The Stream

One of the most amazing sights I have seen was of just such a scene. A blind man was being guided through the maelstrom with a station assistant at his arm. The man was serene, calm, walking calmly with measured strides through the sea of arms and legs, bags and umbrellas. And the sea parted for him, flowed around him, compressed those bodies on either side, a stream opening and closing again behind the two men as they walked on. I don’t think his white pole actually touched anyone while I was looking: like a wand, it had cleared a circle of peace in the heaving masses.
 
“Would you like me to give you a hand for a while?” I had asked.

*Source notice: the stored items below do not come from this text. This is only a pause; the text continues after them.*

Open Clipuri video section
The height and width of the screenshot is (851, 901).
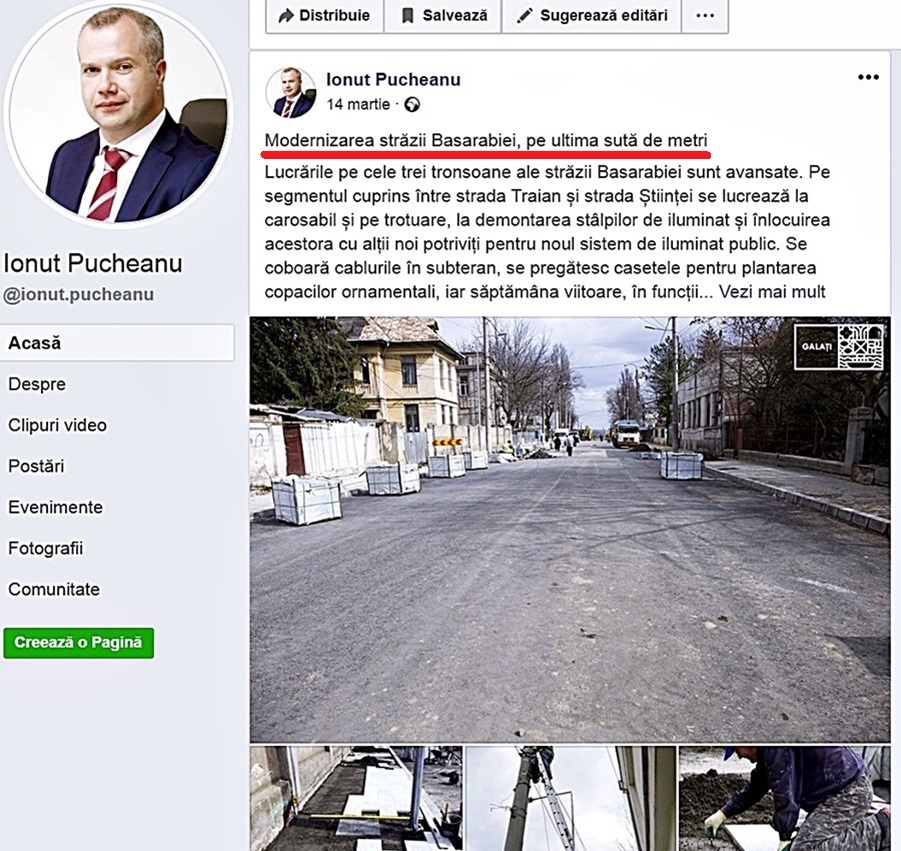57,425
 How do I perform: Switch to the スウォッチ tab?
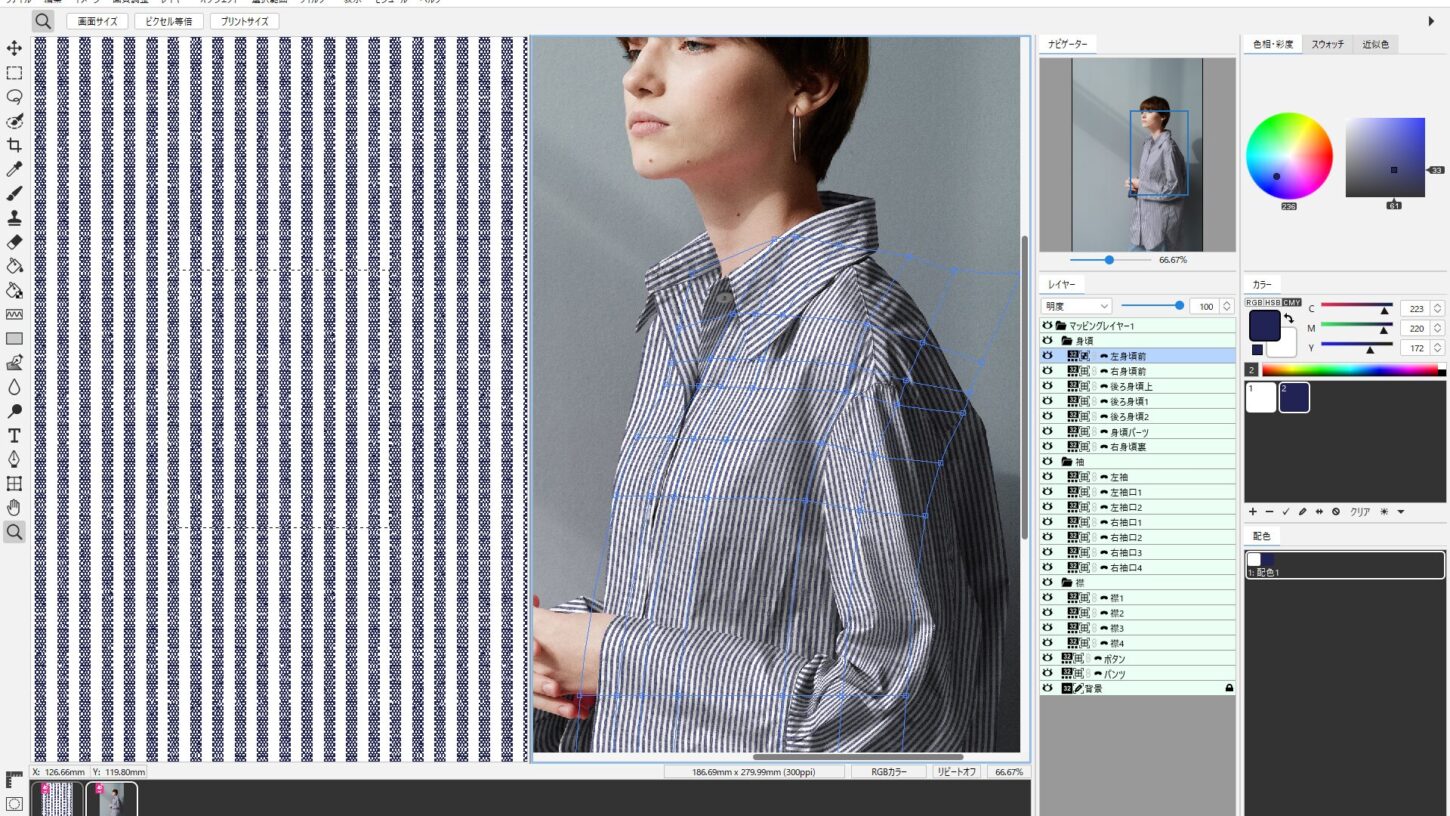pyautogui.click(x=1327, y=45)
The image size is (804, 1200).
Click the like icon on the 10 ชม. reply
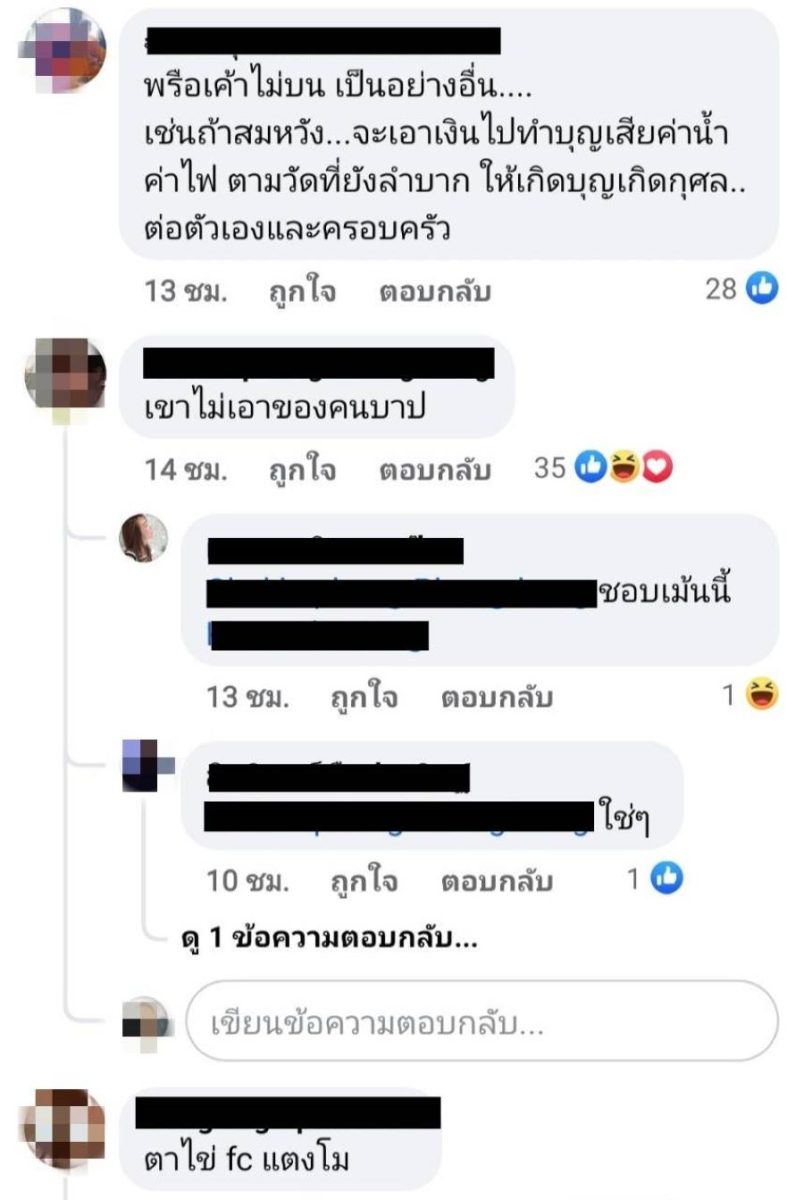click(x=667, y=879)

“Yes thanks,” came the reply, directed slightly past my eager face.
 
We walked in silence for a while, with arms interlocked, like an old couple going for a stroll.
 
I tried to adjust my senses to our silence, to get an inkling of what he must be experiencing. Not fully blind, I had guessed, as he slowed on our approach to the roadside slightly before I did, used as I was to taking every opportunity to sprint across the road when a window opened between two cars. With the eyes slightly hesitant and for once having their iron grip on the world loosened, the deafening roar of the London rush hour gushed in like a dammed river spilling over the lip of a dam. Familiar sounds that had fallen to my background filter in all the commotion reappeared: the growl of buses and lorries, pneumatic drills hissing and spitting as if running on steam. The whine of scooters, and the full breadth of the automobile orchestra, from the screech of the smaller runabouts to the hovering vacuum cleaner noises of the larger cars, the gear-crunching, impatient manuals to the tense sluggish automatic shifters all pushing ahead at the crossing as soon as the green light became imminent.
 
We crossed the road at the lights, yet waited for the accompanying sounds, the beeping that signaled confirmation of the color change pursuing us across the street. Quite hectic, I thought, noting also that I found the sound signal was nowhere near as comforting as the familiar green light and did not give me the same feeling of temporal safety that usually envelopes the pedestrian as he feels the protective channel open around him when stepping down onto the territory ceded to the car. Stepping down, how appropriate that we should feel the need to compensate for power by raising ourselves up from the road, and what a feeling of poke-in-the-eye defiance as the waters are parted and the immense crush of the oceans is held aside for ever so small a moment to allow those on foot to pass.
 
I leave him at the RNIB. He senses where we are (how? Smell, sound, context?), thanks me, and heads inside. Familiar territory, it seems.
 
I approach work and am almost run over by a cyclist. Funny, that: didn’t hear him coming, was tuned into the car and bus frequency, well aware also of the fact that cars and buses generally rein in their power, knowing what will happen if man is pitted against machine. A man on a bike, however: much closer to a pedestrian, and therefore considerably less respect, like the little brother who feels the need to compensate for his size disadvantage by occupying any emotional intermediate ground that will force others to divert conversational traffic around him. My hearing obviously still needs fine tuning, and though my eyes will not easily relinquish their starring role in my life, maybe they can be coaxed into a meaningful collaboration with their lateral partners, much as for my friend with the magic wand.